Bug 81 - [SELinux]修改selinux状态为enforcing,重启后设备不能正常启动
Summary: [SELinux]修改selinux状态为enforcing,重启后设备不能正常启动
Status: CONFIRMED
Alias: None
Product: Anolis OS 8
Classification: Anolis OS
Component: kernel - anck-4.19 (show other bugs) kernel - anck-4.19
Version: 8.2
Hardware: loongarch Linux
: P2-High S2-major
Target Milestone: ---
Assignee: tj
QA Contact: shuming
URL:
Whiteboard:
Keywords:
Depends on:
Blocks: 218
  Show dependency tree
 
Reported: 2021-12-15 14:47 UTC by 云霭
Modified: 2022-06-17 11:46 UTC (History)
4 users (show)

See Also:

Attachments
selinux_fail (119.56 KB, image/jpeg)
2021-12-15 14:47 UTC, 云霭 		Details
kernel-config (1.09 MB, image/jpeg)
2021-12-28 17:43 UTC, geliwei-ali 		Details
log output (92.39 KB, image/jpeg)
2022-01-07 16:53 UTC, 云霭 		Details
View All Add an attachment (proposed patch, testcase, etc.)
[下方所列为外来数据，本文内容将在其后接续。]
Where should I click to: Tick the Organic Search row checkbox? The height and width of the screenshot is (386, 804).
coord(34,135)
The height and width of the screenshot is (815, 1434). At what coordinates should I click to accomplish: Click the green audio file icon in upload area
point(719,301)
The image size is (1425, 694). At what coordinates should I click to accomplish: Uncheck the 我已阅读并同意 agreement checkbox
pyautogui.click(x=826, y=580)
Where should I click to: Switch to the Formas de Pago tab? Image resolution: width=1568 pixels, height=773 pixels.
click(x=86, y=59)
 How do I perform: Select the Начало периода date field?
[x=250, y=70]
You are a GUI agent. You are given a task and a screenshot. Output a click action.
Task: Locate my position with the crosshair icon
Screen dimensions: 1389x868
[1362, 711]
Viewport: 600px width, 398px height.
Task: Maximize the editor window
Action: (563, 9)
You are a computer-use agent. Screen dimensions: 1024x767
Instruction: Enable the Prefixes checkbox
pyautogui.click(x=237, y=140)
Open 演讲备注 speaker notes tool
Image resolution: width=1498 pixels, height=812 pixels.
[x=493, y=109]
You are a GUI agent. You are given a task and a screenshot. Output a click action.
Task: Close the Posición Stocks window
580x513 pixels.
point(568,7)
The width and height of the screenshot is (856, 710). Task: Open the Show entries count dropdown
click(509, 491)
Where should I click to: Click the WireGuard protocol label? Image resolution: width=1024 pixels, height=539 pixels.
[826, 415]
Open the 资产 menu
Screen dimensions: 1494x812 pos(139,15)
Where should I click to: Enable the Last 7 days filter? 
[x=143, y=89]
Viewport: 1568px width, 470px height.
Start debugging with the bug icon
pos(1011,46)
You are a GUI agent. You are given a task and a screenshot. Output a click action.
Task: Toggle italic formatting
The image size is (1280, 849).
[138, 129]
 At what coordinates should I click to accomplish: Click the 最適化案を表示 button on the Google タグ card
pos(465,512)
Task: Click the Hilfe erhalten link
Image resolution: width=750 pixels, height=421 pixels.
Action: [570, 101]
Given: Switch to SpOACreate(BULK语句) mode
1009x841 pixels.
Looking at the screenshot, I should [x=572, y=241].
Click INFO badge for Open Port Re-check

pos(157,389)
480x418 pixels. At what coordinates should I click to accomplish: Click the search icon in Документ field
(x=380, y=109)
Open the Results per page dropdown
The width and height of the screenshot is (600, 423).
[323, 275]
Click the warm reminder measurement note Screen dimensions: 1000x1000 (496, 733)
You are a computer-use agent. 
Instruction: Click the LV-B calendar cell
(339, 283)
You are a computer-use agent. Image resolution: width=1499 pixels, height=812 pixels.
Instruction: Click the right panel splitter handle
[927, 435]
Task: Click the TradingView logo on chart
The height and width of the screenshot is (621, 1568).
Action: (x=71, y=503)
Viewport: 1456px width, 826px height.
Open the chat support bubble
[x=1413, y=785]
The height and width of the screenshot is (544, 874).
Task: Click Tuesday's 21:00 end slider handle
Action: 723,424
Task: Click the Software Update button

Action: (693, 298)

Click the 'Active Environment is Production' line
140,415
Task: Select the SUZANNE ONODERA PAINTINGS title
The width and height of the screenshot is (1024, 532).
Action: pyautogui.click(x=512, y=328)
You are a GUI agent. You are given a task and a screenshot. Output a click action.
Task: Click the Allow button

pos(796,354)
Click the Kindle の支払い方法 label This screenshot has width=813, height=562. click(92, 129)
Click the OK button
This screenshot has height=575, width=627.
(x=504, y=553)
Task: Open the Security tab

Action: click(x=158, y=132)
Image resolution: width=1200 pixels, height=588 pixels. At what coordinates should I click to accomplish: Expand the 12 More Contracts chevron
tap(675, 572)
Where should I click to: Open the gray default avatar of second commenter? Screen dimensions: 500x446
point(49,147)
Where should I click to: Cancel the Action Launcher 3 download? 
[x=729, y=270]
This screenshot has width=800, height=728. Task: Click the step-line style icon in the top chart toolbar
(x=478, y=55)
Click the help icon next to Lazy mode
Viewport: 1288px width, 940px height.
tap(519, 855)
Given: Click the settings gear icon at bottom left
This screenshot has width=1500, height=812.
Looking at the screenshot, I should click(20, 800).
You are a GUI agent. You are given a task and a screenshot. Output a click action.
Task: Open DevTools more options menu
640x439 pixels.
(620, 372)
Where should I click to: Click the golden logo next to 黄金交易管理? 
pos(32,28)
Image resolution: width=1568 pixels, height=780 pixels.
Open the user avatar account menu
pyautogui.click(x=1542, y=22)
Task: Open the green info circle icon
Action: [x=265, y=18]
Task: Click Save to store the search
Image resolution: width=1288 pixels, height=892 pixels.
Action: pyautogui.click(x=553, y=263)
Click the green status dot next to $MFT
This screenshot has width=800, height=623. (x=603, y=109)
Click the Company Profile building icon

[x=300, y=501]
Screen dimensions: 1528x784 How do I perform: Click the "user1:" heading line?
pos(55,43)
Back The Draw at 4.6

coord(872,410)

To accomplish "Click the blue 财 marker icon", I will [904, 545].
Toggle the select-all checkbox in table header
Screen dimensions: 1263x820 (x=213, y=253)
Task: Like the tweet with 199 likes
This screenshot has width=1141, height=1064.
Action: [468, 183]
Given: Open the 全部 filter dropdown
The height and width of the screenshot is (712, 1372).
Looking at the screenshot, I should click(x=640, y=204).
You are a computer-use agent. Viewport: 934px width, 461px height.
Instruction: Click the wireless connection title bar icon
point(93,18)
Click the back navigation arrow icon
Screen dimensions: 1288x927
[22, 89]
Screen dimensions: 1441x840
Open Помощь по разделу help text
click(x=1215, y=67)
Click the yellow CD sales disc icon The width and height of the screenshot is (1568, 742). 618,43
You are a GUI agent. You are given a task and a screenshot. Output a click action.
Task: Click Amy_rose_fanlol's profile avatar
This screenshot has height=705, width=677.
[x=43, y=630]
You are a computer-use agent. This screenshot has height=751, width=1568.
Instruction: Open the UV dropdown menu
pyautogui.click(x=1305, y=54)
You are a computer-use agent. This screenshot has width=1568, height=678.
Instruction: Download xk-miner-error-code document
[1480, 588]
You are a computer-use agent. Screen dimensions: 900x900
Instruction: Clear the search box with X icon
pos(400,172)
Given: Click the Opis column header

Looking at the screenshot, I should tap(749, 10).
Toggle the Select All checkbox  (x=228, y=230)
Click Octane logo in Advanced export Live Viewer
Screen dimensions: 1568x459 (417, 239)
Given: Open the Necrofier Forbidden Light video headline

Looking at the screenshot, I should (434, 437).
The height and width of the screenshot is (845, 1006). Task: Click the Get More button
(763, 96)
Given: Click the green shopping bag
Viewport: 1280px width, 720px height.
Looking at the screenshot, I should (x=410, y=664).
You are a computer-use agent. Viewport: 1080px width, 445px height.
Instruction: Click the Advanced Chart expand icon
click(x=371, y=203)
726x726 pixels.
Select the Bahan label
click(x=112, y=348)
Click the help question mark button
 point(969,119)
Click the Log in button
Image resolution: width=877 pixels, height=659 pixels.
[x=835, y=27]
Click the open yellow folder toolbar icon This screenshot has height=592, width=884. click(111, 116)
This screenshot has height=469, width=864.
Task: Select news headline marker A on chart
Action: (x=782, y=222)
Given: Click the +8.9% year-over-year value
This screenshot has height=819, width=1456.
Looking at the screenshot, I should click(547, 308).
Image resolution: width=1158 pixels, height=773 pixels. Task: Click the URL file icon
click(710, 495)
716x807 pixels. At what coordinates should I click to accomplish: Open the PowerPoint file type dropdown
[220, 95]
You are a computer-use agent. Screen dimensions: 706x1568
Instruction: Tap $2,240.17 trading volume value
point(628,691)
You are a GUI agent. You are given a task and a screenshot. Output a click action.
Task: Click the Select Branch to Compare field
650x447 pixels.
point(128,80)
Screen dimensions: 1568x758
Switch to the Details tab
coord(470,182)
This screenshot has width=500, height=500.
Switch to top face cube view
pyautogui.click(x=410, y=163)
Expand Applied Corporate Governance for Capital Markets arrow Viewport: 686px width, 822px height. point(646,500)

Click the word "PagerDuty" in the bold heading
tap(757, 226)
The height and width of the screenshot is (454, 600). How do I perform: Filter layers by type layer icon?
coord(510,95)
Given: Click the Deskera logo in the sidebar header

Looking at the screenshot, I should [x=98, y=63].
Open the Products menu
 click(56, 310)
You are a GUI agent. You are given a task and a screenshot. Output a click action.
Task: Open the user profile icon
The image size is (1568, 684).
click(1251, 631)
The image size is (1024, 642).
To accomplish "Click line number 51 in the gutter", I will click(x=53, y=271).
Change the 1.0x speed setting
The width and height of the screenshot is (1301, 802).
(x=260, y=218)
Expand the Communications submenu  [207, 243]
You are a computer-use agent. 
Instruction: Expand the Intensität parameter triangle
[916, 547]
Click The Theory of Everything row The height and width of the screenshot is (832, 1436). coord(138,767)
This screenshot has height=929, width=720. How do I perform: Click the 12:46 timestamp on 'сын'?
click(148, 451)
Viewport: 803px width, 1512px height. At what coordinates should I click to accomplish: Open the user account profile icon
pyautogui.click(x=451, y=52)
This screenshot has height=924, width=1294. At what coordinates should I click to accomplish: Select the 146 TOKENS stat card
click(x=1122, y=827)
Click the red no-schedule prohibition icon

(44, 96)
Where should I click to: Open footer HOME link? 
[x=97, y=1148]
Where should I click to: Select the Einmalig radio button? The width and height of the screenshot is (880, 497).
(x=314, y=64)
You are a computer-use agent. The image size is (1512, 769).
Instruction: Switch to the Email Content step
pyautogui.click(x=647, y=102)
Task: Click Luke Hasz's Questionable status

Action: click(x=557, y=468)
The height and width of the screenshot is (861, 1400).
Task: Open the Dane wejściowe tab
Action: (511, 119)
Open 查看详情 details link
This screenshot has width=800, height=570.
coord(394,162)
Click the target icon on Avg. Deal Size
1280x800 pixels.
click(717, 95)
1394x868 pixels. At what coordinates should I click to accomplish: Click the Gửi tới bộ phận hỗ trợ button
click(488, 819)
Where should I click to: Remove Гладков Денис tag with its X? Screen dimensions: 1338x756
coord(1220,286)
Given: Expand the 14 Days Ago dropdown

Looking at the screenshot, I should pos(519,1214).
Note You need to log in before you can comment on or make changes to this bug.
Description 云霭 2021-12-15 14:47:33 UTC 
Created attachment 16 [details]
selinux_fail

【缺陷描述】
修改selinux状态为enforcing,重启后设备不能正常启动

【重现环境】
云上ecs,x86_64
Anolis OS release 8.2
4.19.91-24.8.an8.x86_64

【重现步骤】
getenforce # 查看当前状态
sed -i "s/SELINUX=disabled/SELINUX=enforcing/g" /etc/selinux/config
reboot

【重现概率】
必现

【期望结果】
设备正常启动

【实际结果】
vnc连接设备,显示结果见附件
Comment 1 xugangjian alibaba_cloud_group 2021-12-23 21:05:33 UTC 
【缺陷描述】
修改selinux状态为enforcing,重启后设备不能正常启动

【重现环境】
物理环境 :30.240.156.103  
loongarch64
Anolis OS rc1 8.4
4.19.190-3.an8.loongarch64

【重现步骤】
getenforce # 查看当前状态
sed -i "s/SELINUX=disabled/SELINUX=enforcing/g" /etc/selinux/config
reboot

【重现概率】
必现

【期望结果】
设备正常启动

【实际结果】
selinux 无法enable
Comment 2 geliwei-ali 2021-12-28 17:13:14 UTC 
所以这个到底是anck的问题 还是龙芯的问题?
Comment 3 geliwei-ali 2021-12-28 17:42:30 UTC 
查了一下内核配置 CONFIG_DEFAULT_SECURITY_DAC 开启而不是CONFIG_DEFAULT_SECURITY_SELINUX
Comment 4 geliwei-ali 2021-12-28 17:43:24 UTC 
Created attachment 55 [details]
kernel-config
Comment 5 xugangjian alibaba_cloud_group 2021-12-28 20:08:35 UTC 
立伟
在 Anolis OS 8.4 龙芯版 环境上,也存在同样的问题,修改selinux状态为enforcing后无法正常启动,我已经查询开单子了,和这个区分开:https://bugzilla.openanolis.cn/show_bug.cgi?id=218
Comment 6 Shiloong admin 2021-12-31 14:48:33 UTC 
@xugangjian
有更多的 log 吗? 比如启动失败的内核 log? 看看失败在哪里
Comment 7 Shiloong admin 2021-12-31 14:57:59 UTC 
从报错的 log 看是分配置什么系统资源失败了, 启动停止.
可能是 console log 级别的问题, 没有更多的 log 显示究竟是分配什么资源, 因为什么分配失败.

@ylsong
帮忙调整一下系统 consolelog 看看能否打出更多的信息:
grubby --args="console=hvc0 loglevel=7" --update-kernel=AlL
试试能否打出更多的内核信息.
Comment 8 云霭 2022-01-07 16:53:43 UTC 
Created attachment 93 [details]
log output

输入提供的命令之后,打印如附件所示,之后就灰屏了
Comment 9 葛立伟 alibaba_cloud_group 2022-01-14 11:16:46 UTC 
添加启动参数 security=selinux 强制使用selinux 模式,这个应该管用 ,我看内核里selinux 确实也有
Comment 10 maqiao_mq alibaba_cloud_group 2022-06-17 11:33:54 UTC 
目前状态:
龙芯上配置SELINUX=enforcing之后,重启之后发现selinux并没有enable,目前已经通过修改cmdline(security=selinux)的方法fix了。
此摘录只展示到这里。